“Barack Obama is directly responsible for it.”
Those were Republican Senator John McCain’s words on the Orlando, Florida, shooting, offered to the press Thursday morning, June 16, 2016.
A Florida man who pledged allegiance to ISIS, but also expressed vehement hatred for homosexuals, massacred 49 people, wounding 53, at a gay nightclub in Orlando on Sunday night.
“Barack Obama is directly responsible for it,” McCain said, “because when he pulled everybody out of Iraq, al-Qaida went to Syria, became ISIS, and ISIS is what it is today thanks to Barack Obama’s failures, utter failures, by pulling everybody out of Iraq. So the responsibility for it lies with President Barack Obama and his failed policies.”
The Seattle Times described McCain as “visibly angry.”

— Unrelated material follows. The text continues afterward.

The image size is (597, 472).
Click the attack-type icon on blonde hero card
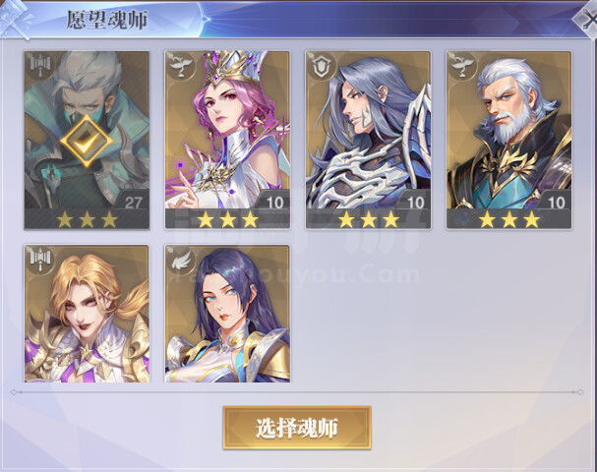(x=40, y=260)
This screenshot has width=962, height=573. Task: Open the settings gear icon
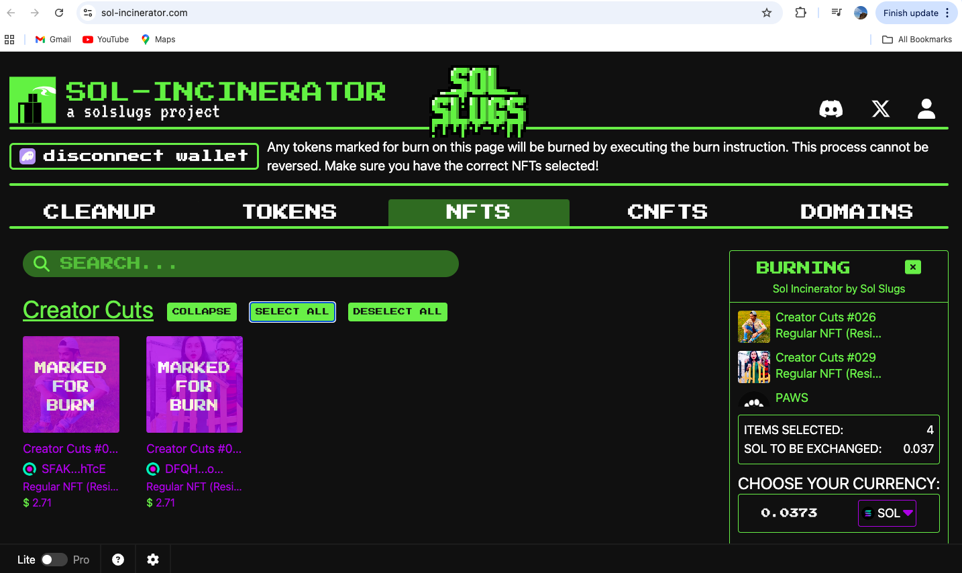pos(153,559)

McCain doubled down when prodded. “Directly responsible. Because he pulled everybody out of Iraq, and I predicted at the time that ISIS would go unchecked and there would be attacks on the United States of America. It’s a matter of record, so he is directly responsible.”
ISIS indeed formed after American troops left Iraq (though unquestionably the American invasion itself destabilized Iraq and widely attracted and birthed new terror groups, some of which later formed ISIS, making one wonder if George W. Bush is also “directly responsible” for the Orlando shooting, following McCain’s logic).
But the Obama administration played a slightly greater role than simply withdrawing. A classified Pentagon report from August 2012, exposed in May 2015, revealed the U.S. supported Al-Qaeda in Iraq (AQI), the Muslim Brotherhood, and other extremist groups in their fight against Syrian dictator Bashar al-Assad (this was later acknowledged by the former head of the Defense Intelligence Agency). The report predicted these extremists would combine to form something like the Islamic State, helpful in “unifying the jihad” against Assad, but warning it could “create grave danger” to the region. The U.S. decided to continue supporting the extremists despite this risk.
That is how ISIS came to be; who it targets is also determined by foreign policy. It is commonly acknowledged, by Western intelligence agencies and by ISIS itself, that primary ISIS (and other terror group) targets are nations involved militarily in “Muslim lands” — such as the U.S., currently battling ISIS in Syria, Iraq, and elsewhere.
Facing criticism for blaming the president, by early Thursday afternoon, McCain was already trying to walk back the comment — sort of — on Twitter: “To clarify, I was referring to Pres Obama’s national security decisions that have led to rise of
#ISIL, not to the President himself.”
McCain seemed to be changing his tune from “direct” to “indirect” blame of the president, making a distinction between Obama’s decisions (indirect) and the idea that Obama literally committed the shooting (direct). A simple distinction between Obama’s decisions and Obama himself makes less sense, as one would be hard-pressed to separate Obama from Obama’s decisions.